溶瘤病毒在肿瘤细胞中复制并杀死它们。已有实验表明这种病毒有望用于治疗神经胶质瘤---脑癌中最为常见和最为致命性的形式。患有神经胶质瘤的病人在确诊之后平均只能存活大约15个月,所以人们急需要一种新的疗法。
“我们发现在胞外基质,这种蛋白精心安排一种显著性的细胞抗病毒反应来降低病毒复制并限制它的溶细胞效应”,主要研究员Balveen Kaur副教授说。
“这些发现是比较有意义的,因为它们揭示出被病毒感染的肿瘤细胞利用一种新机制来对抗病毒感染,并发出警报通知周围未被感染的肿瘤细胞做好防御以便击退即将到来的病毒攻击”,Kaur说。
Kaur注意到,CCN1有助于调节包括附着、迁移和增殖在内的细胞功能,而且在68%的神经胶质瘤样品中它是过表达的。
Kaur在以前的研究中就已发现溶瘤病毒疗法诱导肿瘤细胞释放CCN1到肿瘤微环境中。在这项研究中,Kaur和她的同事们使用神经胶质瘤细胞系、来自人疱疹病毒I型(human herpesvirus type 1, HSV-1)的溶瘤病毒和神经胶质瘤模式动物来开展研究。主要研究结果包括:
1)溶瘤病毒上调CCN1表达,但是化疗或放射治疗不能如此。因此,它可能是神经胶质瘤细胞对病毒感染产生的一般对策。
2)在胞外空间,CCN1降低病毒复制从而阻止它杀死神经胶质瘤细胞。
3)CCN1通过一种整合素细胞表面受体(integrin cell-surface receptor)来诱导I型干扰素抗病毒反应。
“总体而言,这项发现揭示胞外信号传导如何能够促进肿瘤细胞清除病毒”,Kaur说,“我们如今能够利用这种知识来改善未来的抗病毒基因治疗。” (生物谷:towersimper编译)
doi:10.1158/0008-5472.CAN-11-2526
PMC:
PMID:
Extracellular Matrix Protein CCN1 Limits Oncolytic Efficacy in Glioma
Amy Haseley, Sean Boone, Jeffrey Wojton, Lianbo Yu, Ji Young Yoo, Jianhua Yu, Kazuhiko Kurozumi, Joseph C. Glorioso, Michael A. Caligiuri, and Balveen Kaur
Oncolytic viral therapy has been explored widely as an option for glioma treatment but its effectiveness has remained limited.
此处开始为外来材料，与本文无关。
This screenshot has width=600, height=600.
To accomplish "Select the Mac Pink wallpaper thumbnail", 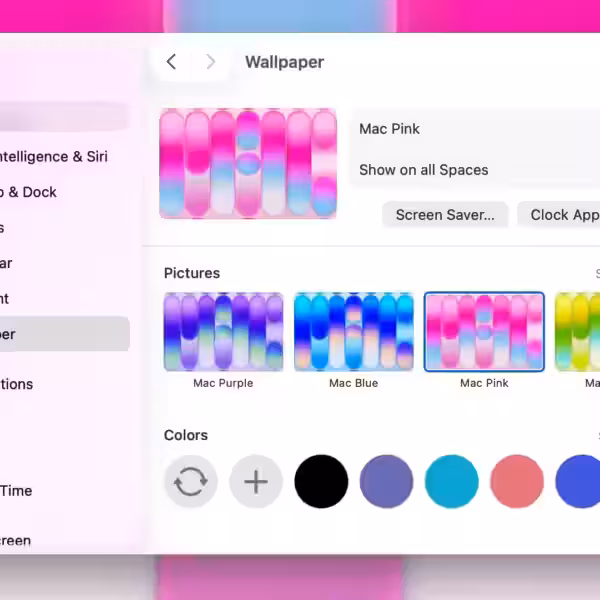I will click(484, 332).
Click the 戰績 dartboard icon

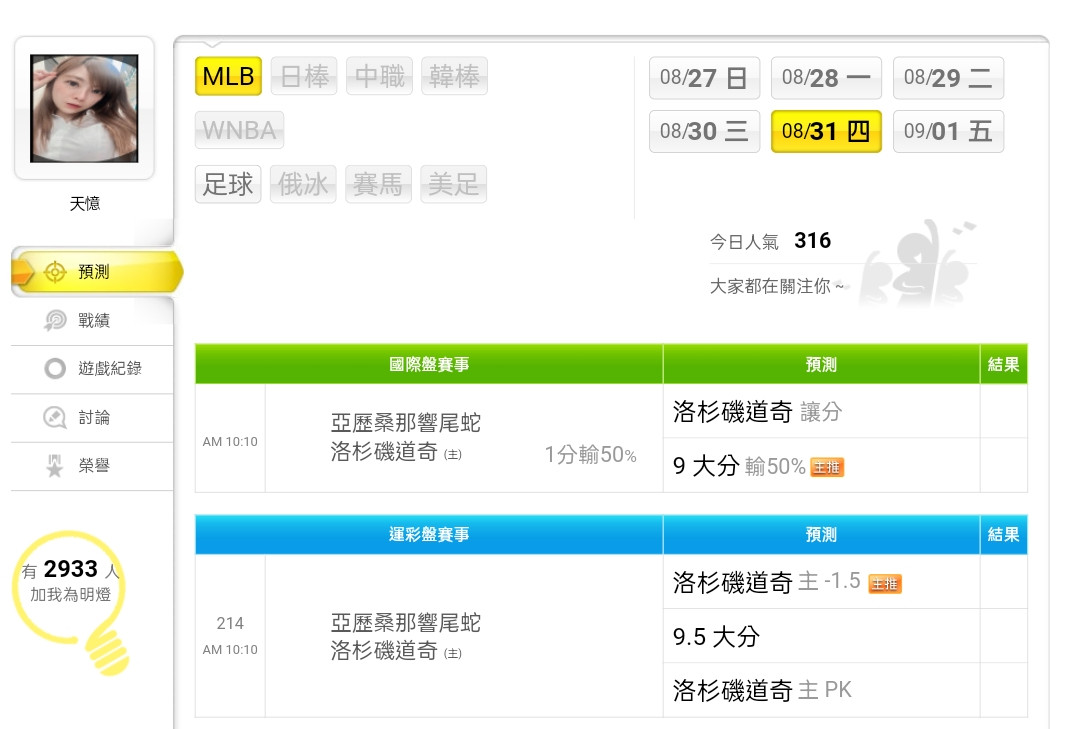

Cysteine rich 61 (CCN1) is an extracellular matrix (ECM) protein elevated in cancer cells that modulates their adhesion and migration by binding cell surface receptors. In this study, we examined a hypothesized role for CCN1 in limiting the efficacy of oncolytic viral therapy for glioma, based on evidence of CCN1 induction that occurs in this setting. Strikingly, we found that exogenous CCN1 in glioma ECM orchestrated a cellular antiviral response that reduced viral replication and limited cytolytic efficacy. Gene expression profiling and real-time PCR analysis revealed a significant induction of type-I interferon responsive genes in response to CCN1 exposure. This induction was accompanied by activation of the Jak/Stat signaling pathway, consistent with induction of an innate antiviral cellular response. Both effects were mediated by the binding of CCN1 to the cell surface integrin α6β1, activating its signaling and leading to rapid secretion of interferon-α, which was essential for the innate antiviral effect. Together, our findings reveal how an integrin signaling pathway mediates activation of a type-I antiviral interferon response that can limit the efficacy of oncolytic viral therapy. Furthermore, they suggest therapeutic interventions to inhibit CCN1–integrin α6 interactions to sensitize gliomas to viral oncolysis.